This past Tuesday, Kim Clausing presented the above paper. It examines evidence concerning the U.S. states' experience with formulary apportionment for corporate income.
The background is as follows. With the source of income being notoriously difficult to pin down, when earned by a multi-jurisdictional company, two main approaches currently prevail. In the international realm, countries generally use transfer pricing. For example, in deciding to what extent Apple's worldwide income pertains, say, to the U.S. parent as opposed to an Irish affiliate (and is treated as U.S. source as opposed to foreign source), the key question is what arm's length price we should attribute to the hypothetical transaction between the two affiliates. By contrast, when the same issue rises within the U.S. under state and local income tax systems, various formulary apportionment (FA) approaches apply. Under classic FA, the percentage of the national company's income that is treated as arising in-state depends on the extent to which the company's property, payroll, and sales are to be found in-state rather than out-of-state. (Intangible property usually is kept out of the property computation, given the difficulty of assigning it a meaningful location.)
Charles McLure famously showed, in an article some decades ago, that state and local corporate income taxes, when the taxable share depends on FA, resemble directly taxing the apportionment factors. Thus, basing the income measure is a bit like having a property tax - if you locate more property in the state, you owe more, although the details also depend on the amount of overall corporate income. Likewise, using the payroll factor is a bit like taxing in-state employment, and using the sales factor is a bit like having a sales tax.
Recent decades have brought considerable movement at the state level away from using a simple three-factor formula in which all three of the above get equal weight. For example, a number of states double-weight sales, and others only look at sales. This shift reflects pressures of tax competition, and/or arguments made to state legislators based on tax competition, with the idea being that you don't want to lose in-state investment or job opportunities, but that sales are relatively immobile. It also has the effect, albeit crudely and imperfectly, of making states' corporate taxes more destination-based, and possibly also more sales tax-like.
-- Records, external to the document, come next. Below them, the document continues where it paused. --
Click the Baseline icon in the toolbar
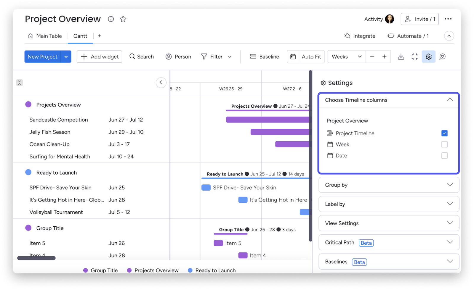Screen dimensions: 474x290 click(253, 57)
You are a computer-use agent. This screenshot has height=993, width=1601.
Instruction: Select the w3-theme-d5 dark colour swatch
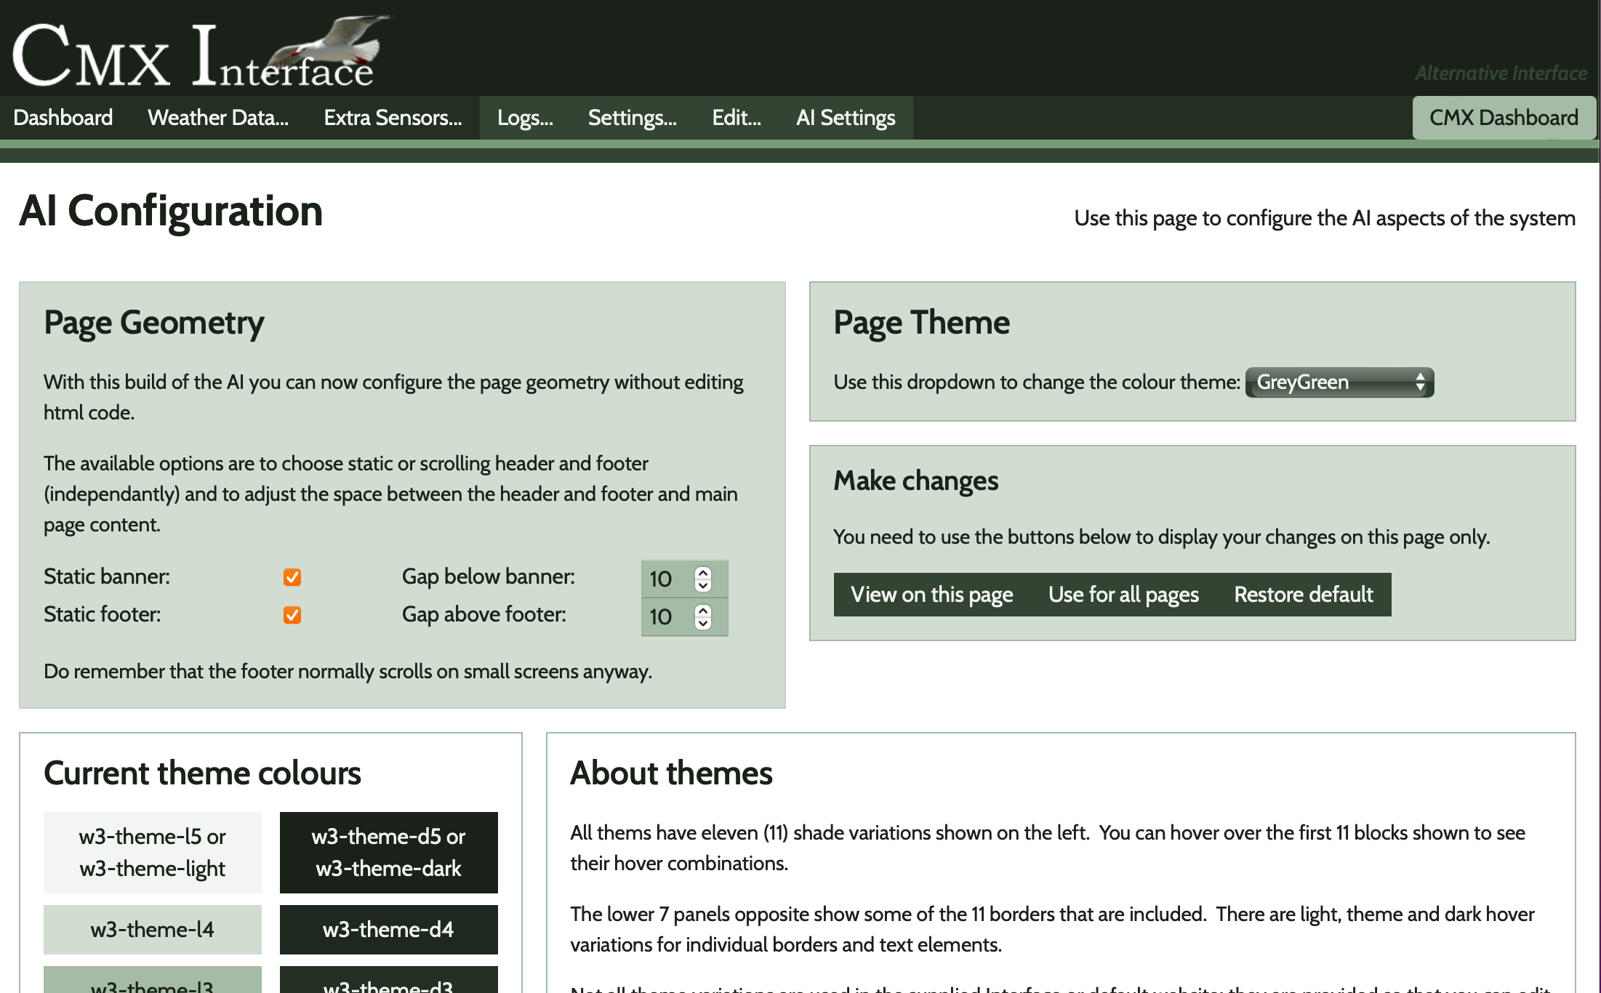click(x=388, y=852)
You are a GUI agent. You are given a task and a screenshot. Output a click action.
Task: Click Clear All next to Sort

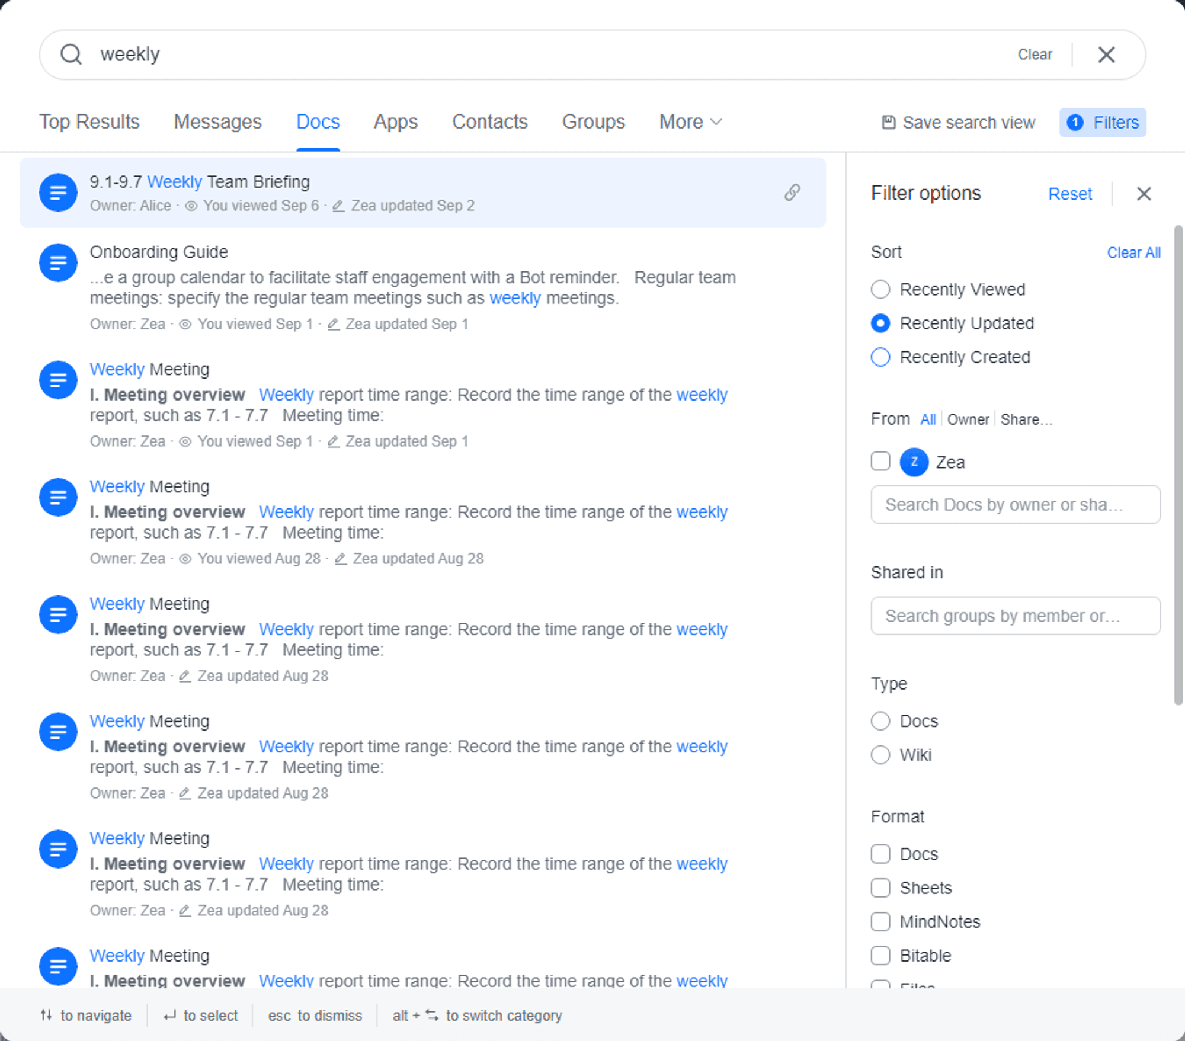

A study of the economic effects of using FA, with or without giving sales pride of place, is of interest given the possibility that a given country, such as the U.S., could revise its international rules to move part or all of the way from transfer pricing to FA. (The U.S. rules already have some formulary elements, however - for example, pertaining to interest expense - and it's also likely true that in practice putting more factors in a given jurisdiction may influence transfer pricing outcomes.) Indeed, Clausing has coauthored an article, with Reuven Avi-Yonah and Michael Durst, arguing for the use of sales-based FA in international taxation.
A couple of earlier papers in the field found that states did indeed get some of the positive effects they were seeking (for example, with respect to employment) when they shifted towards giving sales greater weight in the formulas. Clausing's study, however, finds very little effect apart from revenue loss (which apparently was anticipated). The why of the revenue loss is itself an interesting question, possibly reflecting who converted when and also the fact that lots of sales escape being allocated anywhere under typical state formulas.
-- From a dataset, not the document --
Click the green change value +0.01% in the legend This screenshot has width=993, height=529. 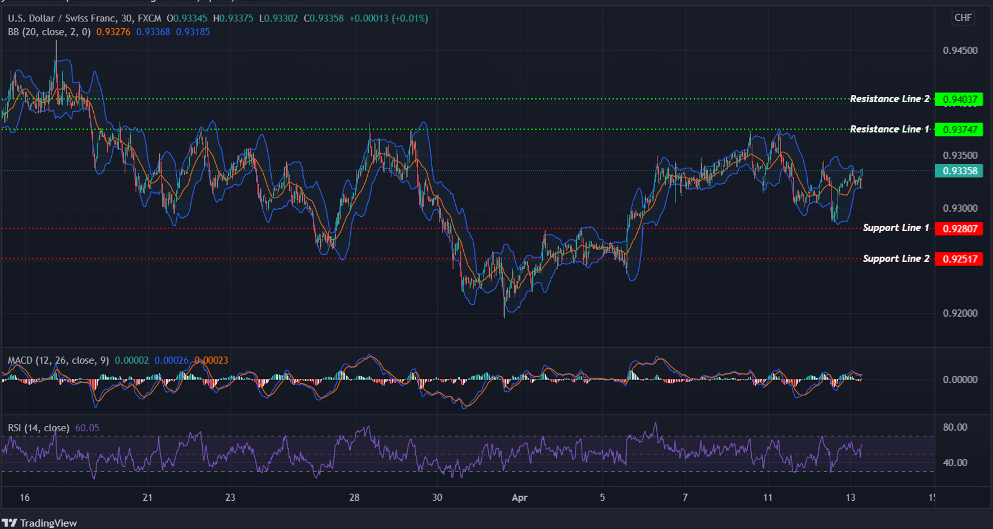[x=408, y=18]
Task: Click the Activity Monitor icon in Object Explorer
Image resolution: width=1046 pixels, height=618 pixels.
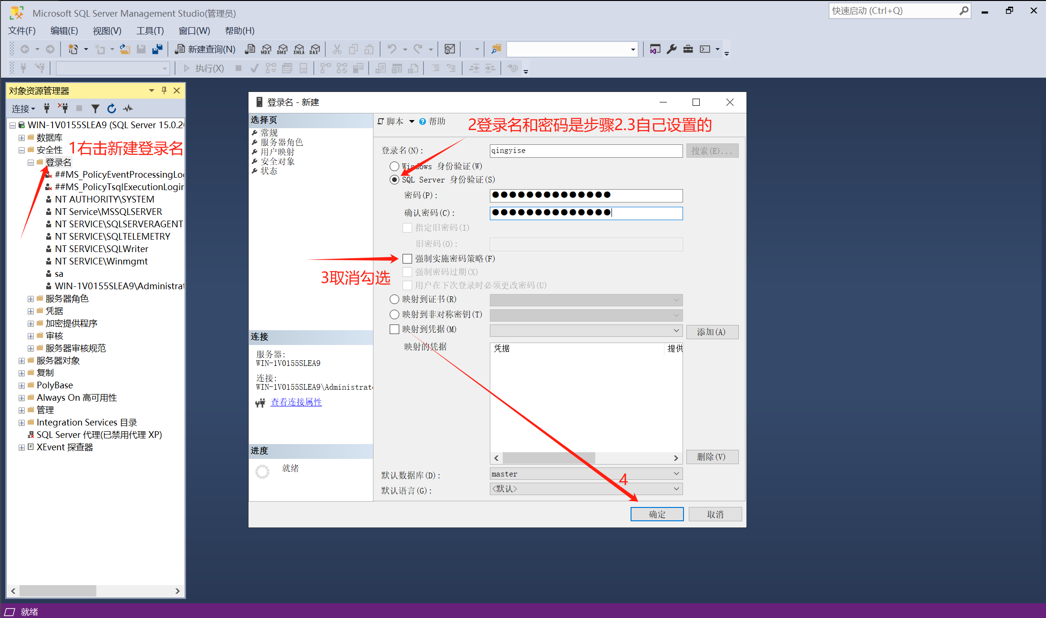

The paper's somewhat negative finding arguably suggests that shifting to FA in international tax would prompt only smaller, rather than larger, real tax planning responses. On the other hand, as it recognizes, extrapolating from the state to the international level can be risky. State and local tax rates may be too low to induce much tax planning, especially if it has significant fixed costs, but this clearly need not be true at the international level. On the other hand, it's presumably easier to shift factors such as property and payroll between states in the U.S., as distinct from between separate countries.
Also, if the paper's finding smaller responses than the earlier literature had reflects a change over time, as more and more states altered their formulas, this might be evidence of early mover advantages. That might weigh in favor of a given country's deciding to be the first or one of the first to shift from transfer pricing to FA.
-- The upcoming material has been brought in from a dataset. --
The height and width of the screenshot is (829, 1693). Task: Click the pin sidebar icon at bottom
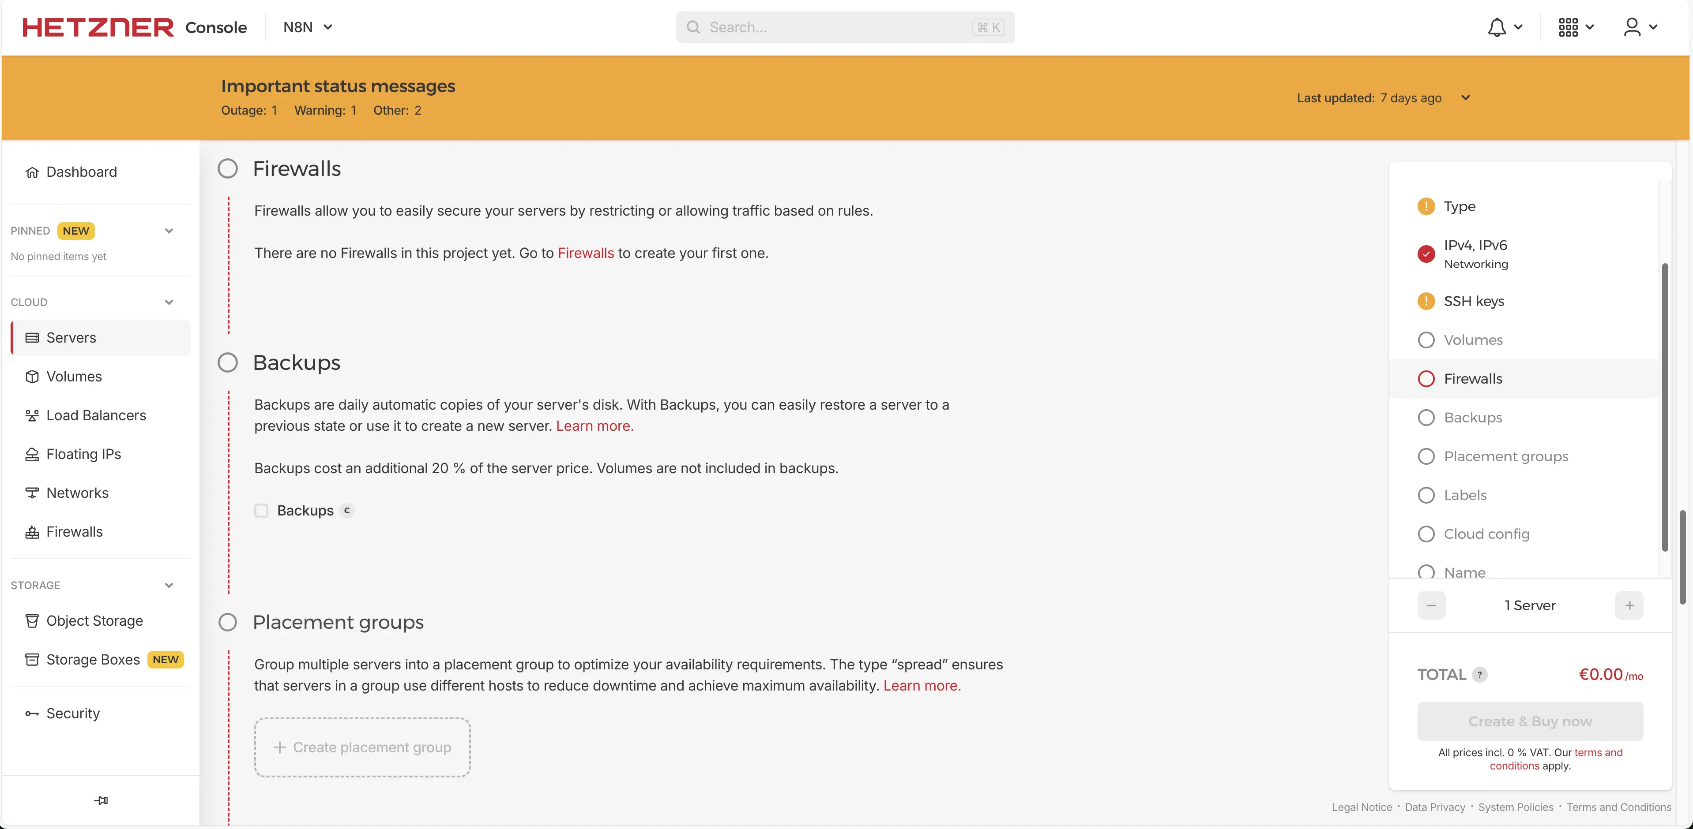click(x=101, y=800)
I think of the case for FA as based largely on "costly electivity" - that is, on the hope that forcing companies to make real changes in what they do, as the price of getting more favorable results, will have a favorable ratio of revenue raised to deadweight loss incurred. Whether this hope would be realized in practice would depend in good part on the design of the FA rules, and in particular how they countered various new tax planning opportunities that they might create in lieu of the old ones.
In two weeks, we will return to transfer pricing versus FA as an international tax issue, in connection with a paper by my NYU colleague Mitchell Kane that reflects greater sympathy for transfer pricing in the international realm than I personally can summon up, based in good part on claimed advantages from its being already in place. I've been working ahead as the end of the semester nears, but will wait to address here until that session actually occurs.